As a lengthy article in the highly regarded German news magazine, Der Spiegel, explained, the core of ISIS is the former Iraqi regime. In other words, the terrorist group is really fighting over power—and not religion.

Similarly, the late Dr. Najmaldin Karim, who served as governor of Kirkuk Province from 2011 to 2017—essentially the entirety of the military campaign against ISIS—told Kurdistan 24 that ISIS is basically local, with the terrorist group using Islam as a cover.

Read More: Najmaldin Karim: Islamic State is resurgent, dominated by locals

How many People were Involved in Cholo Abdullah’s Plot? Where is the rest of the Conspiracy?
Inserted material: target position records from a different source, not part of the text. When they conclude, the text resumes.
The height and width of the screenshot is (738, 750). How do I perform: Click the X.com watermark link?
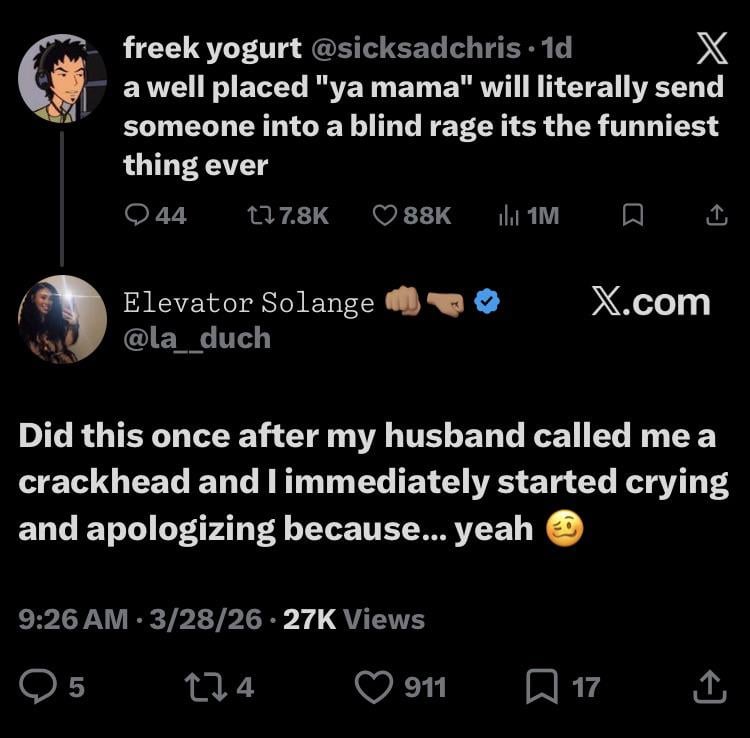pyautogui.click(x=650, y=302)
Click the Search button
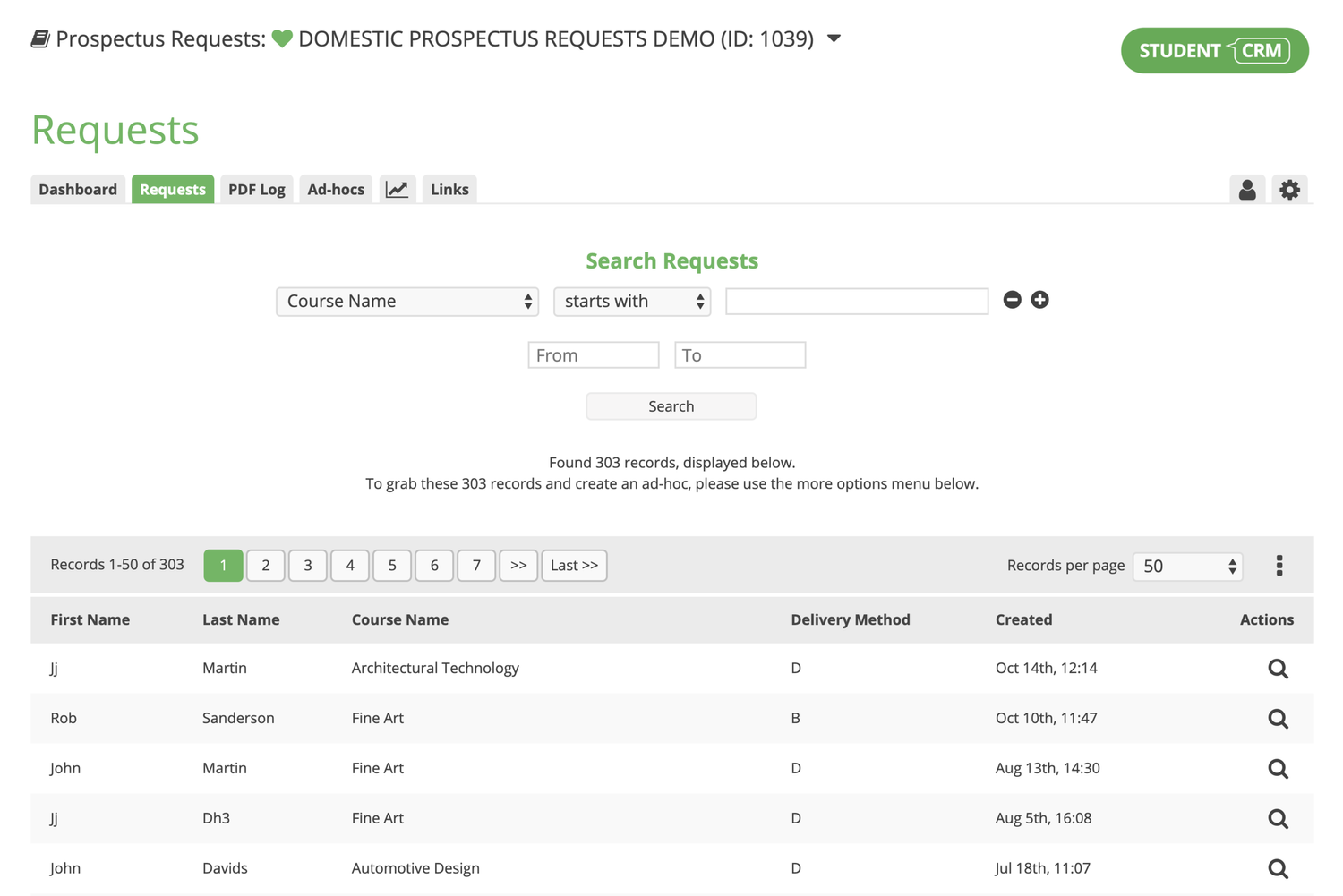1343x896 pixels. [671, 405]
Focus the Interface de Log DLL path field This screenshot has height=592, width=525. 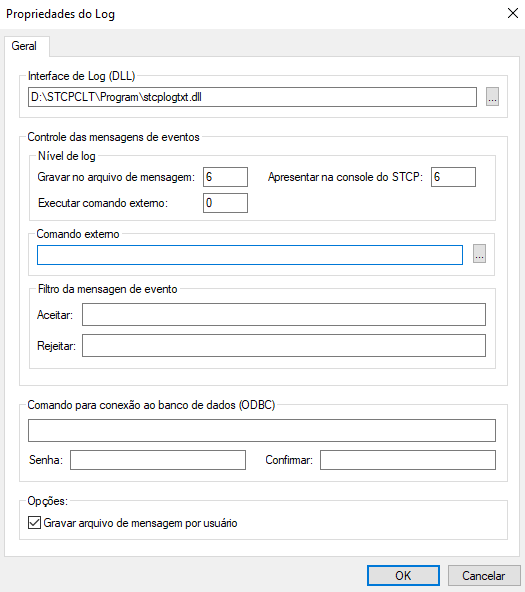(x=252, y=97)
The indictment of Abdullah reads, as if he planned to act alone to hijack an airplane and crash it into a building. It claims that he “sought to obtain pilot training, test flaws in airport security, and take other steps for hijacking a civil aircraft to use in conducting a terrorist attack on behalf of al-Shabaab.”

He enrolled in flight school, the indictment explains, and “conducted research into the means and methods to hijack a commercial airliner,” including “how to breach a cockpit door from the outside,” as well as “information about the tallest building in a major US city and information about how to obtain a US visa.”

One man alone can’t really expect to hijack an airplane, however. In the 9/11 attacks, four-to-five hijackers were involved in taking over each plane. In addition, they had a support network, which included Khalid Sheikh Mohammed, the mastermind, who conceived and designed the plot, and Ammar al-Baluchi, who was based in Dubai, provided the funds, and taught the hijackers how to act in the US (both are imprisoned at the US facility in Guantanamo and have yet to stand trial—nearly 20 years after the 9/11 attacks!)

So it seems, if Abdullah’s plot was real, more people must have been involved, and they are still at large, and that would appear to be a serious danger.

Alternatively, there was no real plot—just Abdullah’s fantasy of being a big shot in the world of Islamic extremist terrorism.

This is an essential point, which touches directly on Trump’s decision to withdraw US troops from Somalia. If there was no real plot, it makes sense in order to consolidate America’s far-flung post-9/11 military interventions in what has been dubbed “the Forever War.” But if it was a real and dangerous plot, then Trump’s decision is folly.

This will become clearer as Abdullah’s trial proceeds, but for the time being, there seems to be a radical disconnect between what the White House is doing and what the Justice Department is saying.